American author and poet, Frederick William Thomas was born October 26, 1806 in Providence, Rhode Island. He spent his early years in Charleston, South Carolina. He attended law school in Baltimore, Maryland where in 1828 he was admitted to the bar. In 1830 he moved to Cincinnati and assisted his father in editing the Commercial Daily Advertiser. He became an associate editor of the Democratic Intelligencer in 1834, and of the Evening Post in 1835. He traveled extensively through the southern states, was a successful lecturer, and occasionally took part in politics. He maintained a correspondence with Edgar Allen Poe, having first met him in Philadelphia in 1840, and became his closest confidante.
Thomas’s novels represent his greatest literary achievement. His first novel, Clinton Bradshaw; or The Adventures of a Lawyer (1835) is an Americanization of the British novelist Edward Bulwer-Lytton's Pelham (1828) about upper-class life mixed with crime scenes. It features a courtroom scene that would set a standard for later fictional depictions. Thomas's second novel, East and West (1836), relocates elements of the popular English novel to the American setting of western Pennsylvania and foreshadows the great potential of the American west. His third effort, Howard Pinkney (1840), is regarded as Thomas's greatest novel and is noteworthy as an early attempt to incorporate a detective story into an American novel. Another novel of note is The Beechen Tree, a Tale told in Rhyme, and other Poems (1844).
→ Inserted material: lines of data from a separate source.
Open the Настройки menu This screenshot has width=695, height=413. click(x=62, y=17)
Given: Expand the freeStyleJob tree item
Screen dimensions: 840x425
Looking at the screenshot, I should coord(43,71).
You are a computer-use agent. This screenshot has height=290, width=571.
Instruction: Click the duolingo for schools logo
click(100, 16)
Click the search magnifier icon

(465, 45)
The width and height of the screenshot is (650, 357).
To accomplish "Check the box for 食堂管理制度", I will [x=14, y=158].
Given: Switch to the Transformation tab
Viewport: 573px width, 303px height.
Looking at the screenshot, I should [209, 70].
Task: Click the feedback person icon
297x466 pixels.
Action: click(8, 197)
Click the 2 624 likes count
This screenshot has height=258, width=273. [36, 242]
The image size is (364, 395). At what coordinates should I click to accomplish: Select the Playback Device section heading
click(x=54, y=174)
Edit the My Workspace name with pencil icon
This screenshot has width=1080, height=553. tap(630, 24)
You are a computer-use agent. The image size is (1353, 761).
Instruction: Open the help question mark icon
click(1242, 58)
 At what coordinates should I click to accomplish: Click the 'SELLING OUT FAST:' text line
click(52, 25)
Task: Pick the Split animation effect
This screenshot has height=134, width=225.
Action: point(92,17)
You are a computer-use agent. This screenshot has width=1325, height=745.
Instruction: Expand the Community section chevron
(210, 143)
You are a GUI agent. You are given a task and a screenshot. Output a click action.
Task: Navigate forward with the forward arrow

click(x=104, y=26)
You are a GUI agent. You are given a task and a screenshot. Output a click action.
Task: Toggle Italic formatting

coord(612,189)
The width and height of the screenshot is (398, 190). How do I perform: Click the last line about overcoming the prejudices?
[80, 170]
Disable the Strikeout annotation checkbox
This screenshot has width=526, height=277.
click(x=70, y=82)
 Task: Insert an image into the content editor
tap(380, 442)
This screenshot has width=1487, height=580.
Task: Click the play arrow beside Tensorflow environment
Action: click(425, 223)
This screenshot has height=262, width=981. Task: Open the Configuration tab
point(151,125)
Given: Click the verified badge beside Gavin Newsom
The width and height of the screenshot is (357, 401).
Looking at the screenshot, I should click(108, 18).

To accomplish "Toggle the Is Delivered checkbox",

An archive of Frederick William Thomas's papers is part of the Griswold Collection at the Boston Public Library, Massachusetts. Frederick William Thomas died on August 27, 1866 in Washington, D.C.

August Thomas was born on January 8, 1857 in St. Louis, Missouri. Famous as a leading American playwright during the late nineteenth and early twentieth centuries, Thomas was recognized for using native subjects rooted in regional American settings and for transforming the melodrama of action and plot into a drama of character and theme. Nevertheless, because of the changes in the theater created by post-war modernism, his reputation and his fame sharply declined in his later years, and, since his death in 1934, his plays have been all but forgotten.
His insistent focus on American themes was evident from Alabama (1891), his first success, which deals with the reconciliation of an old Confederate and his nationalistic son. Subsequently Mizzoura (1893), Arizona (1900) and Copperhead (1918) revealed Thomas's talent for constructing compelling American characters and drawing distinctly American locales. Thomas was also interested in topical themes, evident in The Witching Hour (1907), a study of the occult, and As a Man Thinks (1911), an examination of hypnotism. He also wrote comedies, the best being The Earl of Pawtucket (1903). In all, he wrote and adapted some 70 plays noted for use of native material.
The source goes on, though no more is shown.